Years ago I was at sparring night at a Shotokan Karate dojo.
The sensei squared off with a little boy who was 6 years old.
The sensei had an elastic knee brace on. In any event, the first
thing the little boy did was kick the sensei right in his knee.
The sensei grimaced in pain, then looked to the ceiling rolling his
eyes while a big grin spread across his face. I believe he limped
around for awhile, delegated his responsibilities to his second in command, and retired to his office. Unfortunately, due to circumstances, I had to discontinue my training at the dojo.
I always wondered if sensei fully recovered.
On a more serious note, the city I live in has become a dumping
ground for New York State to send it’s paroled sex-offenders to. Just tonight on the news there was a report of an 8 year old having been kidnapped by a casual acquaintance of the boys mother. Luckily, the boy appears to have been found “safe and sound” in a town about an hour away. Incidents similar to this seem to be a regular occurrence hereabouts. Guardians need to be “guardians” in every sense of the word these days.
Children are fragile and precious. So too is childhood. It is a shame how quickly kids have to grow up these days. It is a crime when trauma of any kind compromises human potential, but so much more so when senseless acts result in the scarring of innocents.

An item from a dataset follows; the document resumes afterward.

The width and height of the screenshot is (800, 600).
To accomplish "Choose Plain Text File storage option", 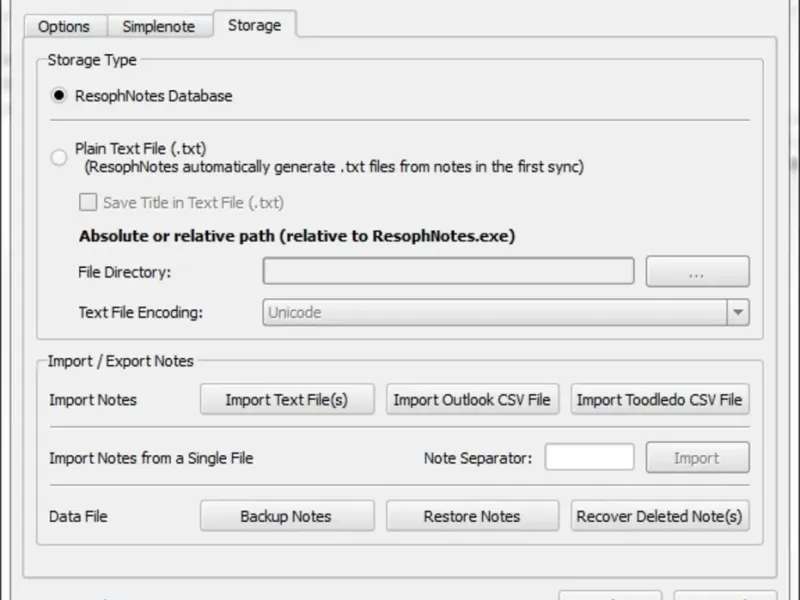I will (x=59, y=157).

As adults, it is our responsibility to be the shepherds- To provide the inspiration, consolation, and if necessary, the protection for our youth. I applaud the efforts of Anshu and those involved in such a noble undertaking.

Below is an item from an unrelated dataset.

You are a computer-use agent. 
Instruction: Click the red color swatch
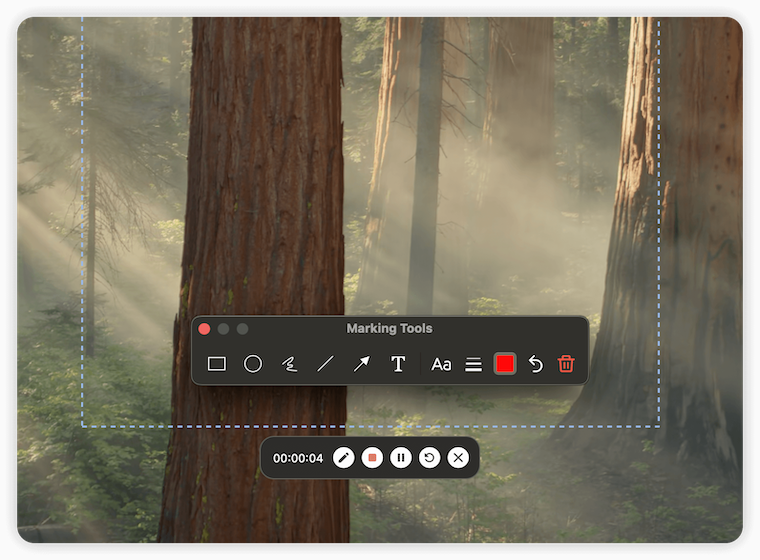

As one of the To-Shin Do schools teaching this way I can tell you that once introduced to these concepts the children begin to understand and look forward to their version. We teach our Youth the same techniques as the adults assuming that they are dealing with a bully but then we teach them the same concept for escaping from and adult. Often the children will ask us, “how do I do this with you?”
They understand that they need to get away and take pride in being able to escape. With our Little Ninjas this is all we teach them and they love it.
Children are looking for a sense of power. It can be the illusion of thinking they can fight or it can be the real ability to escape. The children don’t care which one; they just want the feeling of accomplishment. It’s our job at adults and teachers to be mature enough to teach the one that will keep them safe.
Dear Steve,
I hope you don’t mind me leaving a comment here,but you are absolutely correct,the best training we can teach children is awareness and the application of taihenjutsu.Years ago,one of my students was waiting for his school bus,a man approached him and of all things asked him for a cigarette.He immediately ran off, hiding from the man who tried to grab him.Once his assailant had given up the chase,our young student ran back home notifying his parents.
Ironically,INPO was the lesson we’d taught as a game the night before.His parents were so grateful for the training we’d passed onto to our young students.Great article.Take care, old friend!